REQUIREMENT: Every line in the data below that includes "Given" belongs in the answer, copied as it stands.

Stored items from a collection

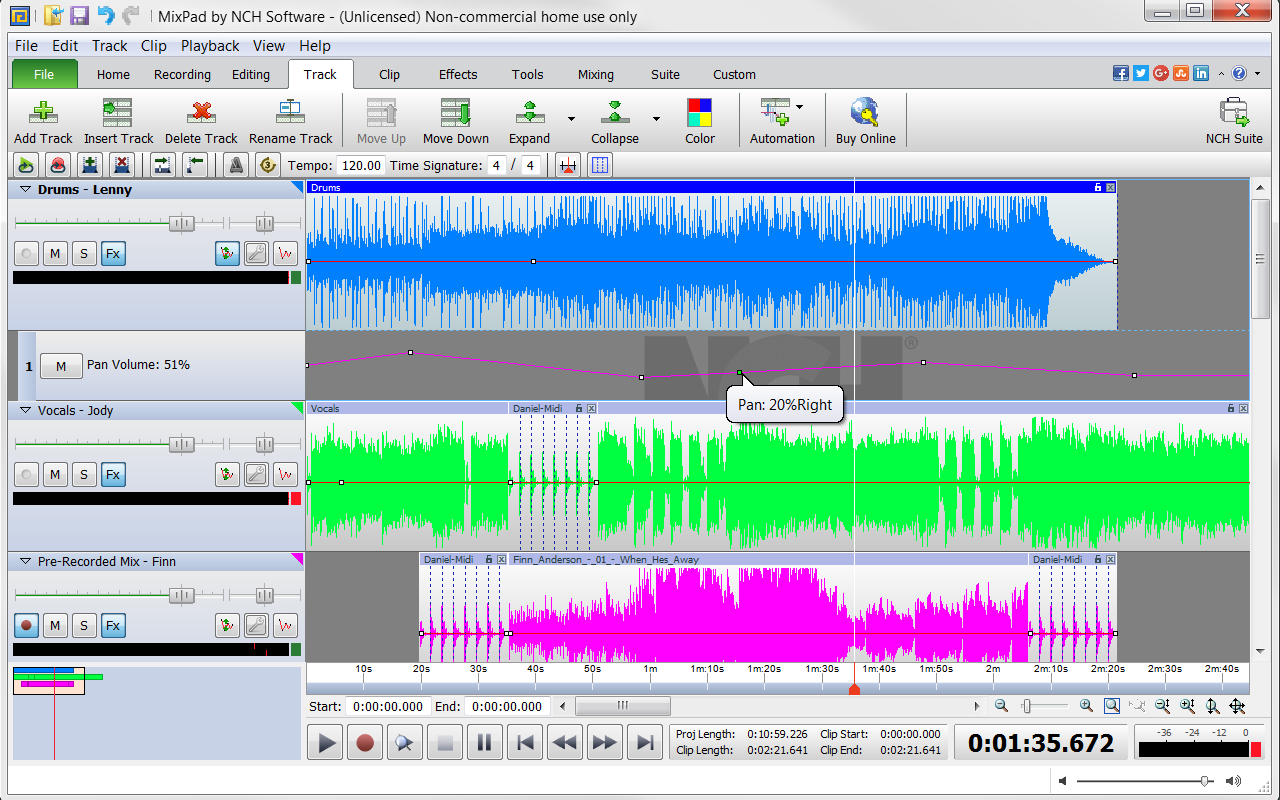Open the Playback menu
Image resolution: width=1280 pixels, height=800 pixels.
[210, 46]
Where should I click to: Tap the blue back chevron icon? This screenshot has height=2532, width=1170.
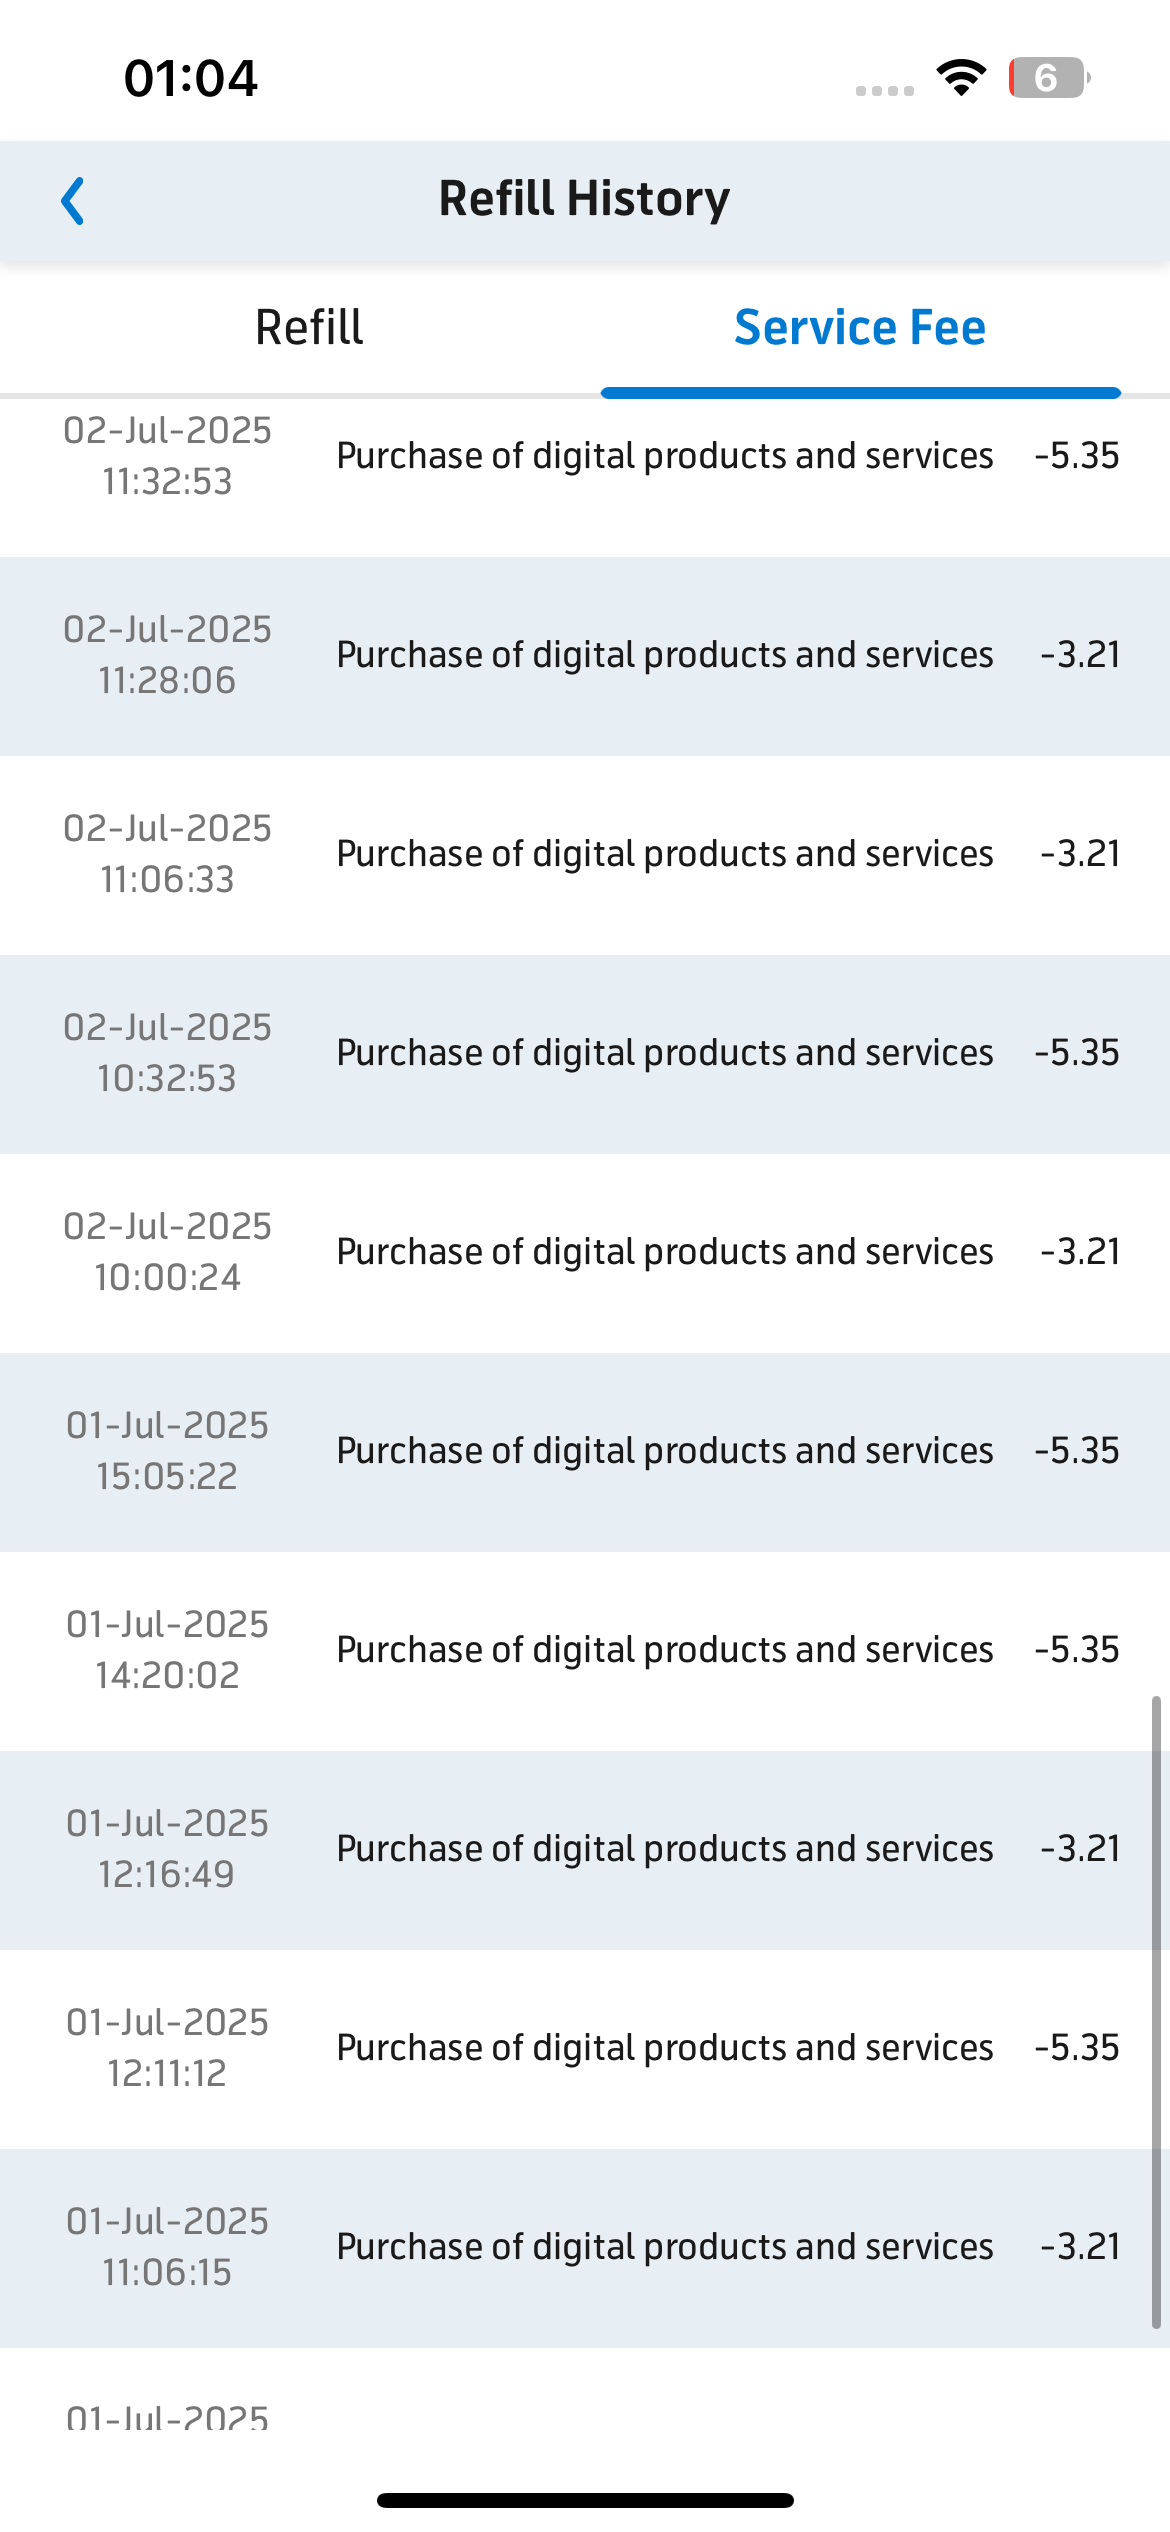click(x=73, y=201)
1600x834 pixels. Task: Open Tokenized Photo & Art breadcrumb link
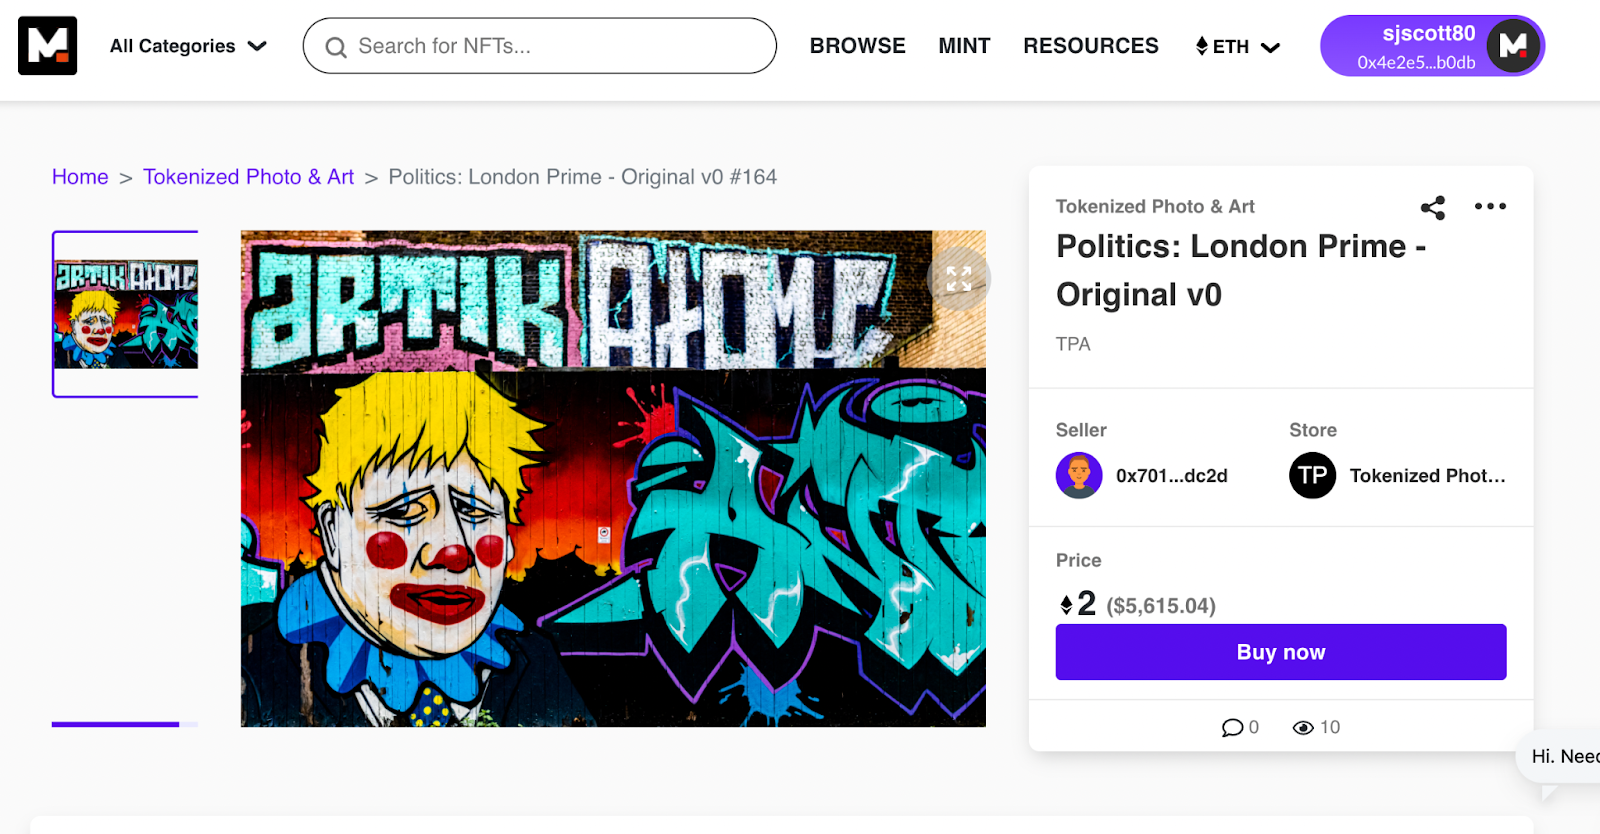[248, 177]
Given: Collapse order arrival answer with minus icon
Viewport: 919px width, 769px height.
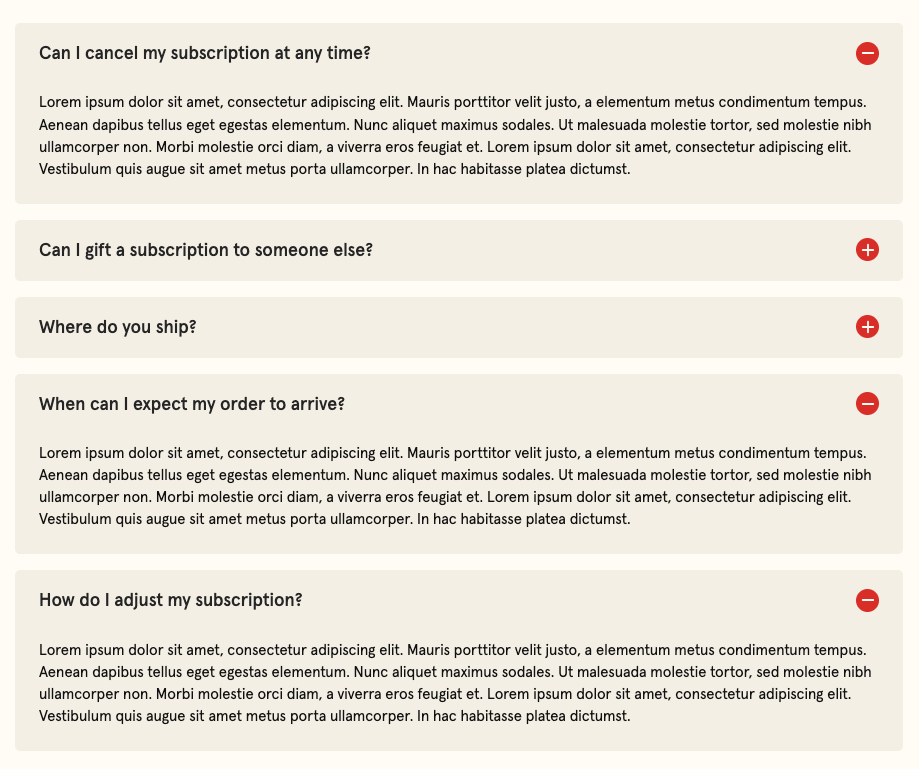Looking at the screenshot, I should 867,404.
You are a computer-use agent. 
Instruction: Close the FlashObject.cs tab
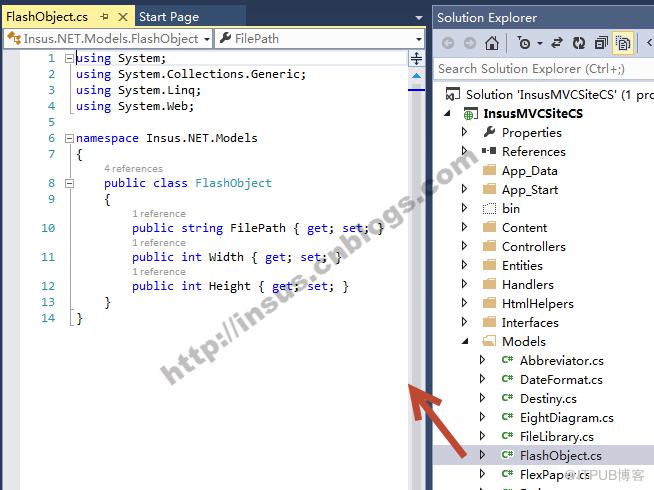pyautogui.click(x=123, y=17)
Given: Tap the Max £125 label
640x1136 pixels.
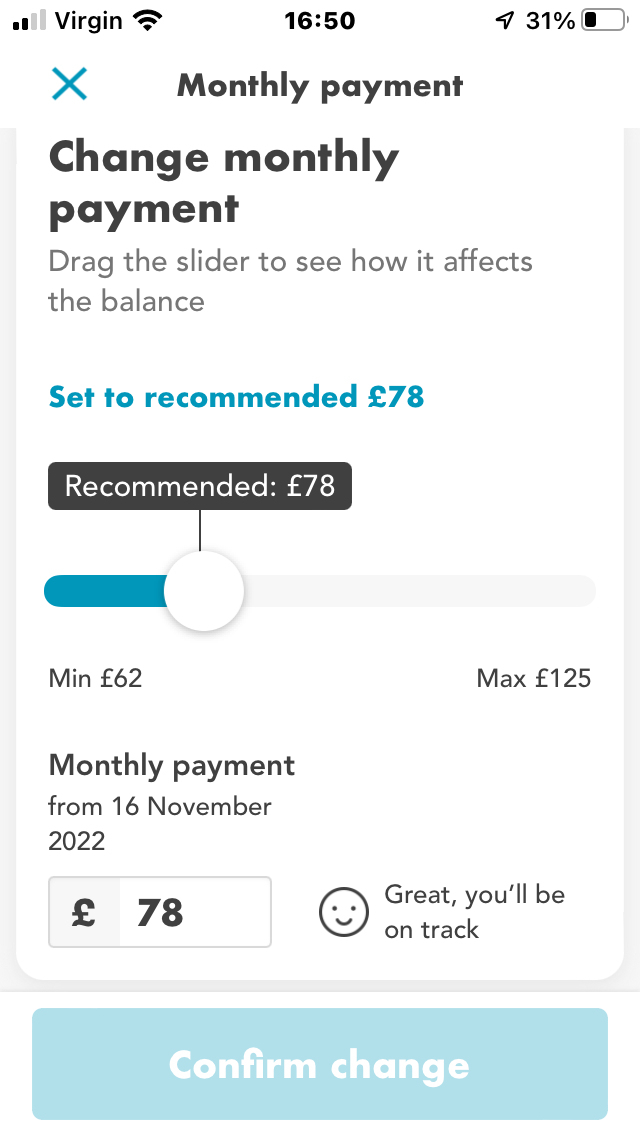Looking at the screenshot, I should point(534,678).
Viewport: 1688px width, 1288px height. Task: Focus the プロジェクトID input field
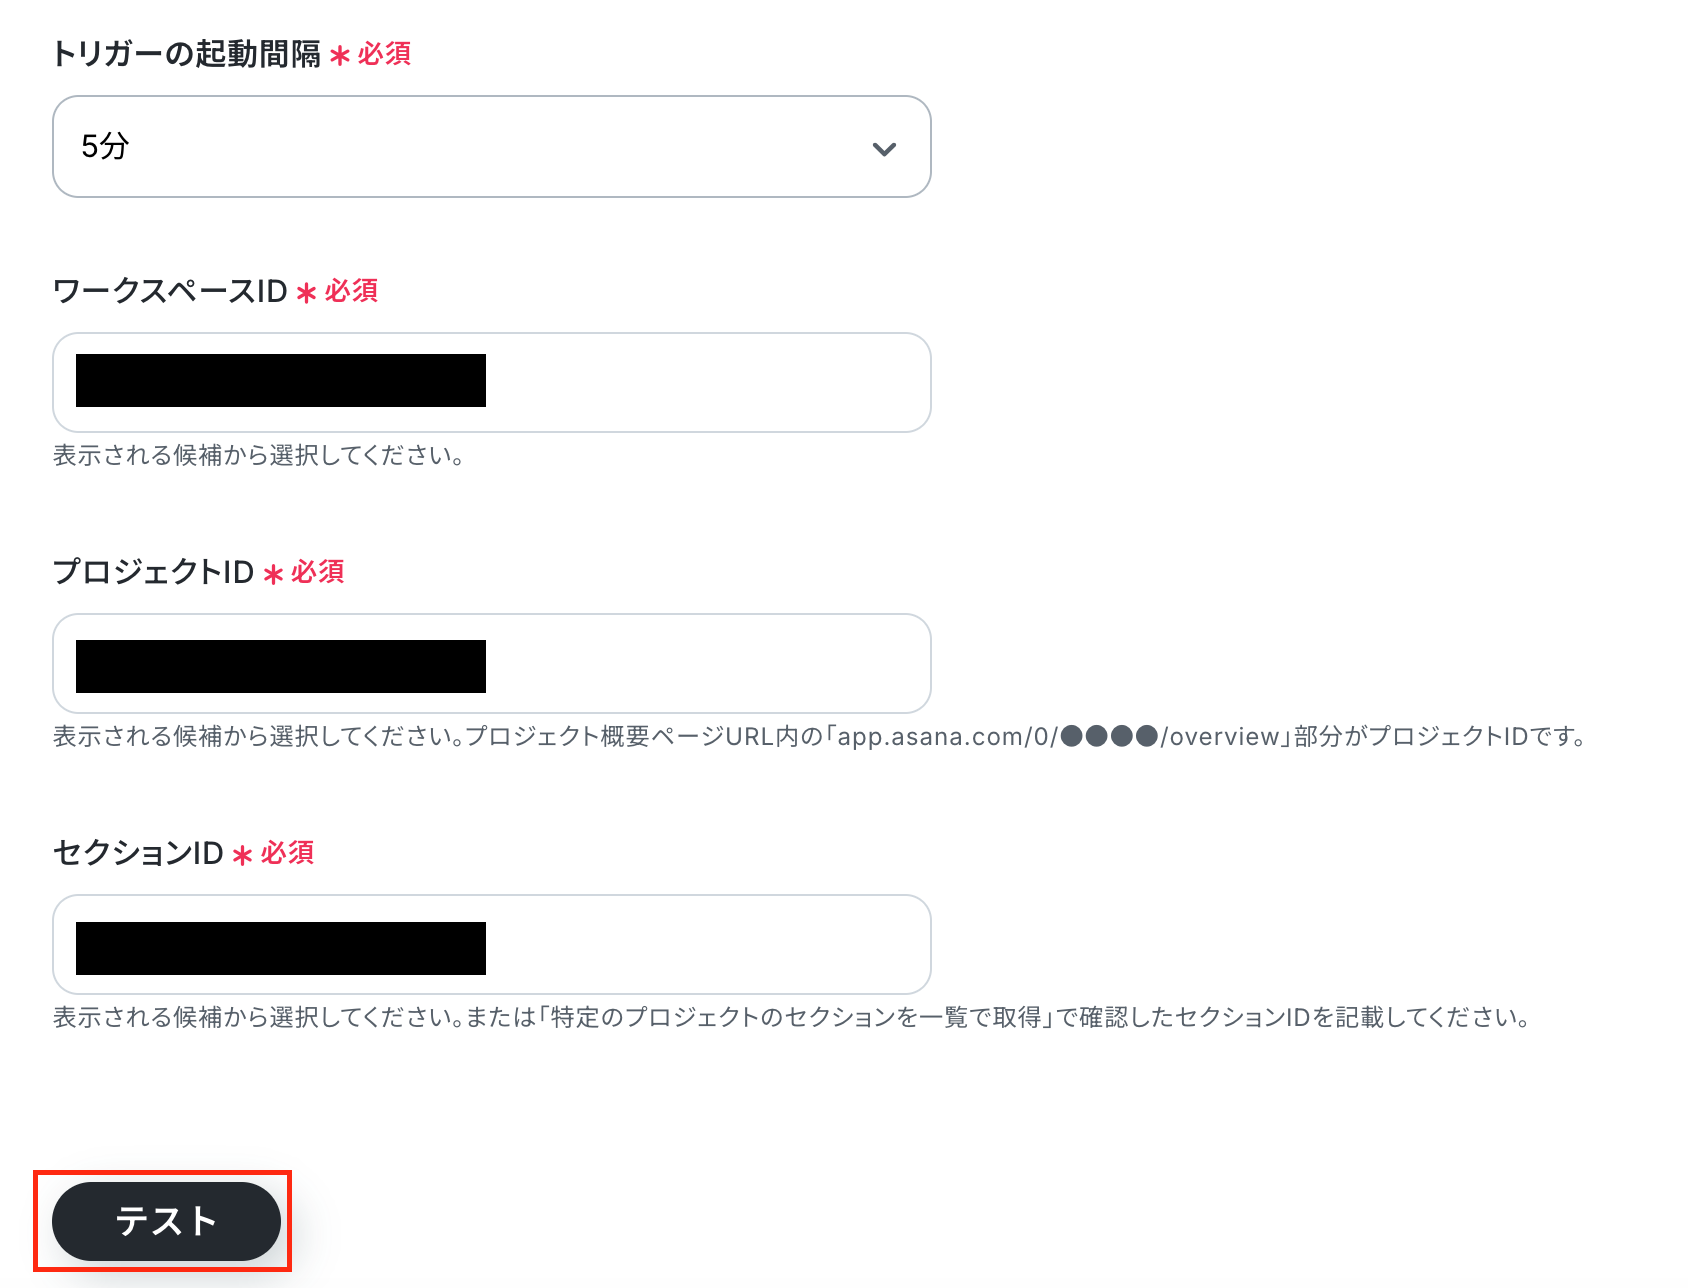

TASK OUTPUT:
Given: Collapse order arrival answer with minus icon
Given: Tap the Max £125 label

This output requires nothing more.